The U.S. government is largely fixated on preserving stability in Northeast Asia to secure its own geostrategic and geoeconomic position in the region. It has zeroed in on North Korea’s nuclear program as the greatest source of instability. But this book, in the words of Brendan Howe, “challenges the traditional belief that diplomats should ignore the internal affairs of states in order to preserve international stability and posits that the lack of internal justice may actually increase international disorder.” The focus on nukes, in other words, has obscured the link between insecurity within North Korea and insecurity in the region as a whole.

 

There isn’t any support in the book for a military intervention into North Korea – under the auspices of the Right to Protect, for instance – to improve the living conditions of North Korean citizens. Rather, the contributors are more interested in identifying ways of engaging North Koreans at all levels of society, through governmental and non-governmental means, to both alleviate the government’s abstract feelings of insecurity and the public’s concrete experience of insecurity.
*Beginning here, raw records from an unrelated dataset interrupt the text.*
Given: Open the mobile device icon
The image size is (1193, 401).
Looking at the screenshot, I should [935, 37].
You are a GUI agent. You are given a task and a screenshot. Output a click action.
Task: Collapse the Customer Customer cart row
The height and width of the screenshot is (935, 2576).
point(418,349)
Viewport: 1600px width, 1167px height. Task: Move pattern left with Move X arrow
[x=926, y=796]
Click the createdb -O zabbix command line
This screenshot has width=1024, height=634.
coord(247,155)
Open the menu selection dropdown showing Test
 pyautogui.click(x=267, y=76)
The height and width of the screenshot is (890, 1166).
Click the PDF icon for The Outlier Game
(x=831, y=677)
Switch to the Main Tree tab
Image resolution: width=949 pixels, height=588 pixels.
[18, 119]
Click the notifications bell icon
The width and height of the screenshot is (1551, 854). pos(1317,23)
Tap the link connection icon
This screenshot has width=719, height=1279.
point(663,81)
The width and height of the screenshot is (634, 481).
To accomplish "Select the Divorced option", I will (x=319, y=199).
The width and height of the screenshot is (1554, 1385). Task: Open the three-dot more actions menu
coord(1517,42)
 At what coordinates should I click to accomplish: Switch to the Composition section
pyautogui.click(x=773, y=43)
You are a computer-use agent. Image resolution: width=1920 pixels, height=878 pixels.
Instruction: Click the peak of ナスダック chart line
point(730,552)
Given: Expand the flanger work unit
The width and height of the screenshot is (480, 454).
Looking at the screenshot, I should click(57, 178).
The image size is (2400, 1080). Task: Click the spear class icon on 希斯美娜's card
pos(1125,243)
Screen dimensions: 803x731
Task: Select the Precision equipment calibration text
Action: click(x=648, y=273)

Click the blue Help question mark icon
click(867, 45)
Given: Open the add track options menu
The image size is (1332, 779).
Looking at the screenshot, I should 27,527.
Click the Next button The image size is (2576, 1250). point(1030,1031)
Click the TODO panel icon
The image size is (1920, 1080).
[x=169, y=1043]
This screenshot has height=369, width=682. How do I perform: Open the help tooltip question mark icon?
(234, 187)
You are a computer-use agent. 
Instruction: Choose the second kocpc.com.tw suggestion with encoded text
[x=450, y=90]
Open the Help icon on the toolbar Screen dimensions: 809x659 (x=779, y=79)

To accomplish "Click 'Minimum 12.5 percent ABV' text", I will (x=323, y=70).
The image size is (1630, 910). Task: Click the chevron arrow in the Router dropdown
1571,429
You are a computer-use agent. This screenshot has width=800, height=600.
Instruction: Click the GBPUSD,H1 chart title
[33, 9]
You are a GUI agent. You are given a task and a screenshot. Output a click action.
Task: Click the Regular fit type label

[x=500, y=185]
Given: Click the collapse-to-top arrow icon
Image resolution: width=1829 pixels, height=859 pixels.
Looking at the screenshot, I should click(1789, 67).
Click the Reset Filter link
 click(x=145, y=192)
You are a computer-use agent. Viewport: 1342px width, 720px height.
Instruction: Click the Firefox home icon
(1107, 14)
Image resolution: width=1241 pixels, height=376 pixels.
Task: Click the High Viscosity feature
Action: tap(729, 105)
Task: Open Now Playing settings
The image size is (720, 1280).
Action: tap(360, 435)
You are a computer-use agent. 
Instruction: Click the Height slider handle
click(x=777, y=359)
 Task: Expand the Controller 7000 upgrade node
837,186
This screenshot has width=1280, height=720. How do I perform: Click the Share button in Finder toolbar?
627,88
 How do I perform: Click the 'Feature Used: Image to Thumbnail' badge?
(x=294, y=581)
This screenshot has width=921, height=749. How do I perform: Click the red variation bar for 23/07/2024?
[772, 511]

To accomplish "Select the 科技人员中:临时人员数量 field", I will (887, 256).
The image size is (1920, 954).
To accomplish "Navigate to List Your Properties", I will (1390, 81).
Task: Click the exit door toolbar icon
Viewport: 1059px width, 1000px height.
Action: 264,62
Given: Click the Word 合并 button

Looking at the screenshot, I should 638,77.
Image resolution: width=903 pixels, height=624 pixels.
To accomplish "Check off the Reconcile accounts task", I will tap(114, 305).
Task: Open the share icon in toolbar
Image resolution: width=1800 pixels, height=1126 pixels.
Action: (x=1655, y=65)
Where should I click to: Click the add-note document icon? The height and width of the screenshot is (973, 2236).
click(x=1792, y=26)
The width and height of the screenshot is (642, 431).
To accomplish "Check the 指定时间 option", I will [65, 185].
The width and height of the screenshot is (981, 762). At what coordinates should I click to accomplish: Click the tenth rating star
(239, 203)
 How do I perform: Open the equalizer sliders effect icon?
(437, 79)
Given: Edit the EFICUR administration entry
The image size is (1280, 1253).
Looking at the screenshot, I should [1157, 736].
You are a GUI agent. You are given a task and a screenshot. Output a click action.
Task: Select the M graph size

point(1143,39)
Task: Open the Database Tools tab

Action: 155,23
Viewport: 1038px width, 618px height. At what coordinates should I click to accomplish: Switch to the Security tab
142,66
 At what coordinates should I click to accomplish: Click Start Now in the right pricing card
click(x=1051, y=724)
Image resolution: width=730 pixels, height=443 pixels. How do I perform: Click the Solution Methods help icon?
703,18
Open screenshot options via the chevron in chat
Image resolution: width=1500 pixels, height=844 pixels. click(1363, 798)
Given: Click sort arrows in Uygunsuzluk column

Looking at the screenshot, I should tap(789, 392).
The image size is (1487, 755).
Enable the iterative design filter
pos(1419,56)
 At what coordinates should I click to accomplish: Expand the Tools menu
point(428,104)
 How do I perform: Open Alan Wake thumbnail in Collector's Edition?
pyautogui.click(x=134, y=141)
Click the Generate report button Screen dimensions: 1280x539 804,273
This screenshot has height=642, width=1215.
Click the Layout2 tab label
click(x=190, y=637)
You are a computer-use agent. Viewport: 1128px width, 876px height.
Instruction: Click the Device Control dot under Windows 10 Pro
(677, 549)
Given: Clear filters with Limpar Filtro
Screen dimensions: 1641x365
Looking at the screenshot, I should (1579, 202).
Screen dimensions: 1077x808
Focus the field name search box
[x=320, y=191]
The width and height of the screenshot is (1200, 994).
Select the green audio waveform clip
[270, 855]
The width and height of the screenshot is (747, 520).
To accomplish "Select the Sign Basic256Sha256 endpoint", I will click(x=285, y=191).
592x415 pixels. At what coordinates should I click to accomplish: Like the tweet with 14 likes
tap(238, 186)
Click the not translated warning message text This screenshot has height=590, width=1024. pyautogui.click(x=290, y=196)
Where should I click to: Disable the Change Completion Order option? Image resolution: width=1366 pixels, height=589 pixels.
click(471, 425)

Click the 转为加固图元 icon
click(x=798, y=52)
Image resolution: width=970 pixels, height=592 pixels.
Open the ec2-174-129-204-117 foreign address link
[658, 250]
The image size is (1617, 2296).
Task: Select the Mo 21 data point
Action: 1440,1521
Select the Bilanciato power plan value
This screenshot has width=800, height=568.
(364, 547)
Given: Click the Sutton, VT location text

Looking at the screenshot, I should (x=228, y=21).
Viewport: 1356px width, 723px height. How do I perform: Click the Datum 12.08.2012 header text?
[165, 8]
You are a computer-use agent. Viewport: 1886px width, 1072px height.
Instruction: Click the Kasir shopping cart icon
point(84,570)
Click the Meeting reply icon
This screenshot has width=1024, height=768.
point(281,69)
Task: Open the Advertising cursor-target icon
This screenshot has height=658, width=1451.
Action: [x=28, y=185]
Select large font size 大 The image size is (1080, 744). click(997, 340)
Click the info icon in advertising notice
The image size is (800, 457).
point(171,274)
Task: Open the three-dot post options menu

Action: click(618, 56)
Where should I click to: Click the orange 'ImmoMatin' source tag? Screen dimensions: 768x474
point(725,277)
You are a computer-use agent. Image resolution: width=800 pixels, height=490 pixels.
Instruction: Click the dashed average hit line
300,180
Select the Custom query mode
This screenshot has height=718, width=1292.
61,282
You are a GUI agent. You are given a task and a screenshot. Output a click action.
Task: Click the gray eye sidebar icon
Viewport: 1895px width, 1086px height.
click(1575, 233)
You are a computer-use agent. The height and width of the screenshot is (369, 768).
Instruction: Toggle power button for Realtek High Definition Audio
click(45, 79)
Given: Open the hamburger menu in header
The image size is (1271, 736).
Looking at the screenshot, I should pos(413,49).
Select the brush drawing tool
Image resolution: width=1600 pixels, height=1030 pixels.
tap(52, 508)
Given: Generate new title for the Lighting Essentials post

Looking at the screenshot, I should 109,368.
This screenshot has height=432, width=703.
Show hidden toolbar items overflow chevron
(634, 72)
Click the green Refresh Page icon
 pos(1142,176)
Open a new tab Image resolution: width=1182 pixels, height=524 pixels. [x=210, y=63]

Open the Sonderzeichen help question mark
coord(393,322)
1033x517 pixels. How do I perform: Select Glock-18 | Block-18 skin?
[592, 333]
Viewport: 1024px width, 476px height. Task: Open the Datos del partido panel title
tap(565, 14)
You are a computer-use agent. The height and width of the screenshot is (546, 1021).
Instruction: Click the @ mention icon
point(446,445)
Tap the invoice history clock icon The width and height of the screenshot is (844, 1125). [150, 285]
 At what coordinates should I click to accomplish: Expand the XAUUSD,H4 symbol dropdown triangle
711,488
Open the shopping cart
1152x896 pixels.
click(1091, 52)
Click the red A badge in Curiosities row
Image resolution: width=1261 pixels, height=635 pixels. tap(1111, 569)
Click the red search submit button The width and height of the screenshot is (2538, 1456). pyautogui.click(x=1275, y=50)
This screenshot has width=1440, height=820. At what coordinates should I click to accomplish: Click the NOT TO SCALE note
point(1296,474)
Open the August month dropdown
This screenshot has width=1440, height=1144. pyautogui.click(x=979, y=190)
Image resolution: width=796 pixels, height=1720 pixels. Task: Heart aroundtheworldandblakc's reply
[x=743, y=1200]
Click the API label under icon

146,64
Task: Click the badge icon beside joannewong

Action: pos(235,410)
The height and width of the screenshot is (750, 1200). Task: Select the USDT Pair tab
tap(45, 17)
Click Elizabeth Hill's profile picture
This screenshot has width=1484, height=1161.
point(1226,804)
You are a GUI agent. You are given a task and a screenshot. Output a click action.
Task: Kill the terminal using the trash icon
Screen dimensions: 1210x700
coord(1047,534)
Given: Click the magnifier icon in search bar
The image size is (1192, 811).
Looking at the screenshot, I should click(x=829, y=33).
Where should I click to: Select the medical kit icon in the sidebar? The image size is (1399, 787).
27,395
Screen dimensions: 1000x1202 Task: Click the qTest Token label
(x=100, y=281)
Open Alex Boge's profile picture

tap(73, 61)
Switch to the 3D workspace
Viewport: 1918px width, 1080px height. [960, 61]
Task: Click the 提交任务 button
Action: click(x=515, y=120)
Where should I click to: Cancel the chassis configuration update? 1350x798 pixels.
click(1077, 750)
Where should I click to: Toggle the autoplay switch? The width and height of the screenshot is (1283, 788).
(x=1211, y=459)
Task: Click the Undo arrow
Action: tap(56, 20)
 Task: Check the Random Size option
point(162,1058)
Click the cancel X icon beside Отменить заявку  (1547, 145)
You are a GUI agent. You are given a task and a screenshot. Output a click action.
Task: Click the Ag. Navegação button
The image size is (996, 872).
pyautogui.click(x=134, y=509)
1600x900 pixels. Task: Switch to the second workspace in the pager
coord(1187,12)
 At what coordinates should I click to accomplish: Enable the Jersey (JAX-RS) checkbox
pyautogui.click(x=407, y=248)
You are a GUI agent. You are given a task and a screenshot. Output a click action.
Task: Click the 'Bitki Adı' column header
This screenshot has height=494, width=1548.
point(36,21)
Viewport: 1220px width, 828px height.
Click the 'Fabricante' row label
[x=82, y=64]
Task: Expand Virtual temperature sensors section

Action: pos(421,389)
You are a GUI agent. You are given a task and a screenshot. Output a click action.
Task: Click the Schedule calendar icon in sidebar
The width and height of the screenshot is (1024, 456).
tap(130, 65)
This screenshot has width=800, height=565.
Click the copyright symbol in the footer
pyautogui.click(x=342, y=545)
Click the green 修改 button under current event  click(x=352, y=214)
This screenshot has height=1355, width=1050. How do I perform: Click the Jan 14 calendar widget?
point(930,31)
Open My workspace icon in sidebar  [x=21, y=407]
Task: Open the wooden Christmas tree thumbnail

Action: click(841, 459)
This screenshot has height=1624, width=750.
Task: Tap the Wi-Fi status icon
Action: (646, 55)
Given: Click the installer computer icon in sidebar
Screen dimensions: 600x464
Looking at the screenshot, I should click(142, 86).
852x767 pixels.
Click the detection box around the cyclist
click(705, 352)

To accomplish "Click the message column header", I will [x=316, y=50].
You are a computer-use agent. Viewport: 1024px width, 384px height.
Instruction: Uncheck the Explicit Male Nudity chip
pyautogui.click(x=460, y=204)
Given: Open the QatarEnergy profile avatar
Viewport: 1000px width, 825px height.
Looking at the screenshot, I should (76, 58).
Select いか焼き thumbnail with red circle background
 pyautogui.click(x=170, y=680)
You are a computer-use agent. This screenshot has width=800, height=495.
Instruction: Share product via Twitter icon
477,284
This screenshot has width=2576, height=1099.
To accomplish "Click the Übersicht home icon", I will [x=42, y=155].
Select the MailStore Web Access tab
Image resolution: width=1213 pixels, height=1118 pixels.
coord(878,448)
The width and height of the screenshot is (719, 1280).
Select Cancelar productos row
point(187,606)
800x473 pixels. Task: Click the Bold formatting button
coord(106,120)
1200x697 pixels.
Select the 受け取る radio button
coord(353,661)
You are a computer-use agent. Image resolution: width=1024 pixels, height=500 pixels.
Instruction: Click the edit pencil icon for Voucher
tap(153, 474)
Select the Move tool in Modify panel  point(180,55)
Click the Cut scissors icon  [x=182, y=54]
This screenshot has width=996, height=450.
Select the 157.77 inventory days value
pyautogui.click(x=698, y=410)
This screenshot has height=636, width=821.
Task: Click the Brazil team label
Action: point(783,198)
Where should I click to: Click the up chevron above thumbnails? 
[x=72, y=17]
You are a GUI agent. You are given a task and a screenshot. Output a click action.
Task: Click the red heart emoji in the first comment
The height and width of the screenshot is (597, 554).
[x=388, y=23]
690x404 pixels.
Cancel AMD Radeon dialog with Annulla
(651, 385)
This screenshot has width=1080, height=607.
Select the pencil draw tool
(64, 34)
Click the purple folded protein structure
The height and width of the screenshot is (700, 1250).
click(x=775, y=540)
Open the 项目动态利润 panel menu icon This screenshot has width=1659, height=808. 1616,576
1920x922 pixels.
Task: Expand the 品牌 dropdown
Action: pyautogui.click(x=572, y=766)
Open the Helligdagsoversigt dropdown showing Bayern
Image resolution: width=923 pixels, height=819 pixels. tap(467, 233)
Talks on nukes have been stalled for years. Expand the definition of security, the contributors argue, and we can get to the roots of insecurity and contribute to improving security on the ground.

 

The challenge is that the North Korean government, because of its rather strict interpretation of sovereignty, often views engagement with ordinary North Koreans as a threat, not the alleviation of a threat. In the end, the North Korean government is trapped in the same traditional understanding of security as the proponents of realpolitik in Washington. It clings to its nuclear program as an unassailable trump card and elevates its military through a “military-first doctrine” that only strengthens its traditional understanding of security. The real question, then, is whether a move by the U.S. government toward addressing non-traditional security threats will eventually push North Korea to do the same. So far, whether Democrat or Republican, U.S. administrations have been reluctant to stray from their focus on nuclear weapons in order to test this proposition.